[EXERCISE REQUIREMENTS]:
Copy the material below word for word, leaving out the pictures.

[DATA EXTRACT]:
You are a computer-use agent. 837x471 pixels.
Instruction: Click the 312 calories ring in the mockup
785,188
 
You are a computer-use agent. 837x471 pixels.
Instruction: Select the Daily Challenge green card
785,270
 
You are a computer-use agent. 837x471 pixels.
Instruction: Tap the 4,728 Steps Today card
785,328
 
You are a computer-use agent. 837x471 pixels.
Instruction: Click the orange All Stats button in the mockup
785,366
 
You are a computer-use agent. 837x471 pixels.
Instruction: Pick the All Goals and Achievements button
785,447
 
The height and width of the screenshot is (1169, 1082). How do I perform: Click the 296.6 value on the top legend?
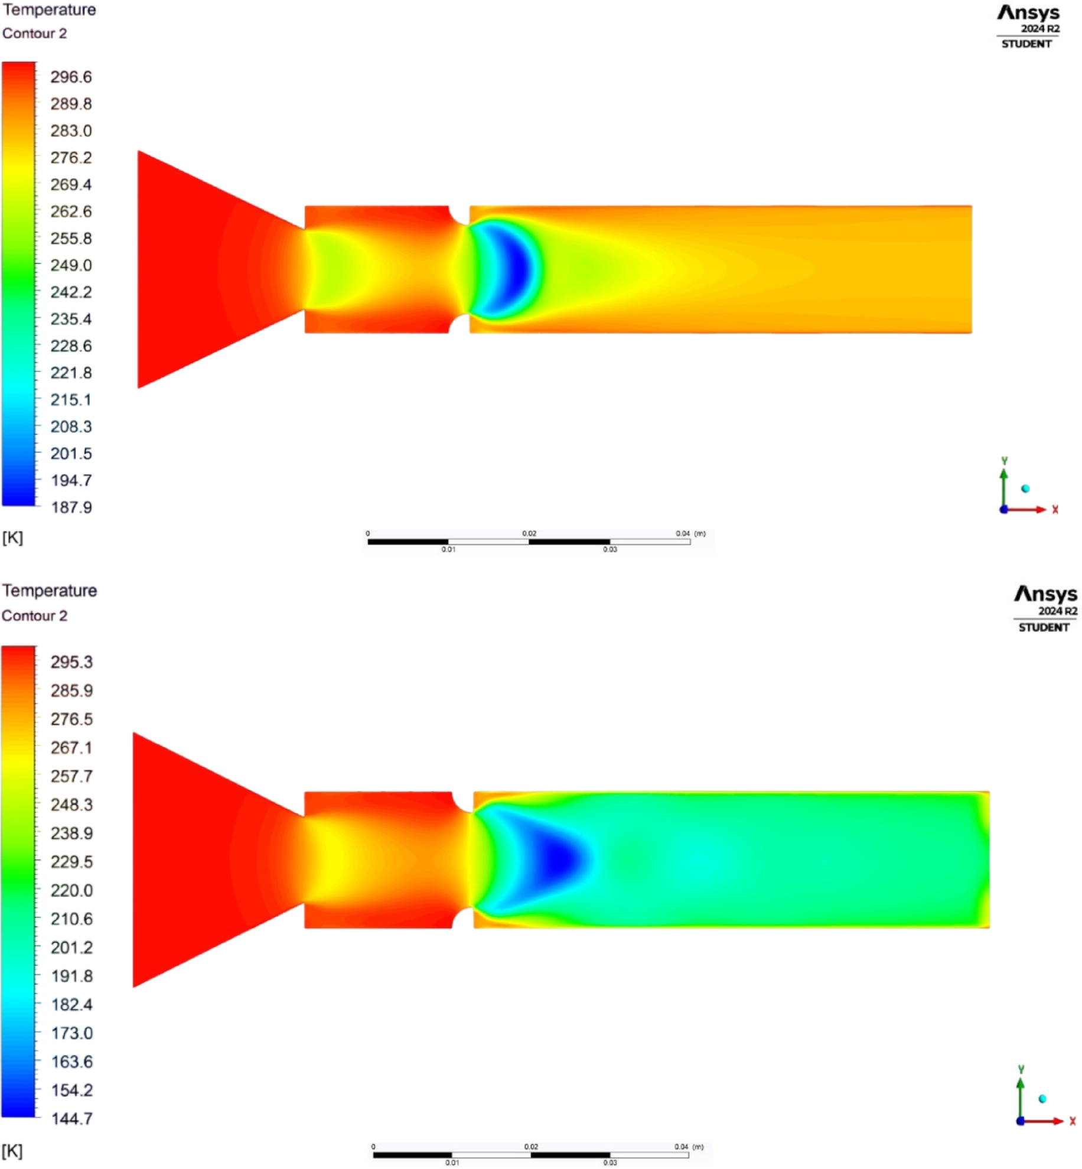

[THE REPLY]:
You are a computer-use agent. 837x471 pixels.
Instruction: Click the 312 calories ring in the mockup
785,188
 
You are a computer-use agent. 837x471 pixels.
Instruction: Select the Daily Challenge green card
785,270
 
You are a computer-use agent. 837x471 pixels.
Instruction: Tap the 4,728 Steps Today card
785,328
 
You are a computer-use agent. 837x471 pixels.
Instruction: Click the orange All Stats button in the mockup
785,366
 
You are a computer-use agent. 837x471 pixels.
Instruction: Pick the All Goals and Achievements button
785,447
 
The height and width of the screenshot is (1169, 1082). How do I perform: Click the 296.6 value on the top legend?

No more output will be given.